(SUPPLIED PASSAGE begins)

Joseph L. Lewis - Career

Career

In 1920, Lewis moved to New York where he made contact with the Freethinkers of America, an organization founded in 1915. In 1925 Lewis incorporated the organization and became its president (a title he would keep for the rest of his life). He later started his own publishing company, the Freethought Press Association, through which he published literature about freethought written by himself and others. In the 1930s, Lewis expanded his business with a subsidiary, Eugenics Publishing Company, that published literature for common people written by medical experts about subjects such as contraception. Like Haldeman-Julius, Lewis published low-cost books on controversial topics and enjoyed commercial success. Profits from the Eugenics Publishing Company enabled Lewis to live comfortably, with an estate in Westchester County, New York, an apartment on Park Avenue in New York City, and a house in Miami Beach. He was also able to fund the Freethinkers of America’s annual deficit; as a result, said freethought historian Robert W. Morrell, “it became in effect his private fiefdom.”

A bulletin, Freethinkers of America, was started by Lewis in 1937. In the 1940s it was renamed Freethinker and in the 1950s to its final name Age of Reason (named after Thomas Paine's book The Age of Reason). Contributors to the bulletin were, among others, William J. Fielding, Corliss Lamont and Franklin Steiner.

Over the years, Lewis brought a series of lawsuits, generally unsuccessful, to challenge what he saw as violations of the separation of church and state. He publicized these suits in the pages of the Freethinkers of America’s successive bulletins. But some of his other initiatives proved successful. He raised funds to erect statues of Thomas Paine in Morristown, New Jersey; Paine’s birthplace at Thetford, England; and Paris, France. He placed a bust of Paine in New York University’s Hall of Fame, though he was unable to place a bust of Ingersoll there. His agitation was at least partly responsible for the issuing (in 1968) of a U.S. postage stamp honoring Paine. (He walked out of its unveiling ceremony in Philadelphia after a prayer was said.) In 1954, he orchestrated the second restoration of the birthplace of nineteenth-century agnostic orator Robert Green Ingersoll; a freethought museum operated at the Dresden, New York, site for several years thereafter.

Lewis believed that Thomas Paine was the true author of the Declaration of Independence, so arguing in his 1947 book Thomas Paine, Author of the Declaration of Independence. His other noteworthy publications included The Ten Commandments (1946), a massive justification for atheism, and An Atheist Manifesto (1954), published at the height of the Cold War to dispute popular ideas that atheism was un-American.

(SUPPLIED PASSAGE ends)

◆ THE TASK
Rewrite everything from "Lewis believed that" down to "atheism was un-American." in the Joseph L. Lewis career text, switching "Cold War" to "Space Race". The data that follows comes from a different source than the text.

(DATASET SECTION begins)

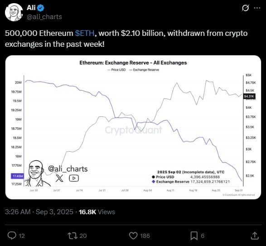Click the Ali display name

coord(31,8)
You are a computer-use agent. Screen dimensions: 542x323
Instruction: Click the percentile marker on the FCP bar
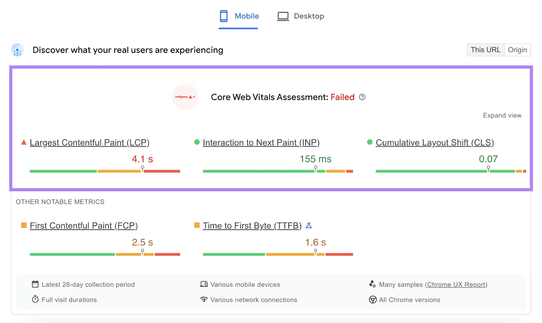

(DATASET SECTION ends)

◆ REPLY
Lewis believed that Thomas Paine was the true author of the Declaration of Independence, so arguing in his 1947 book Thomas Paine, Author of the Declaration of Independence. His other noteworthy publications included The Ten Commandments (1946), a massive justification for atheism, and An Atheist Manifesto (1954), published at the height of the Space Race to dispute popular ideas that atheism was un-American.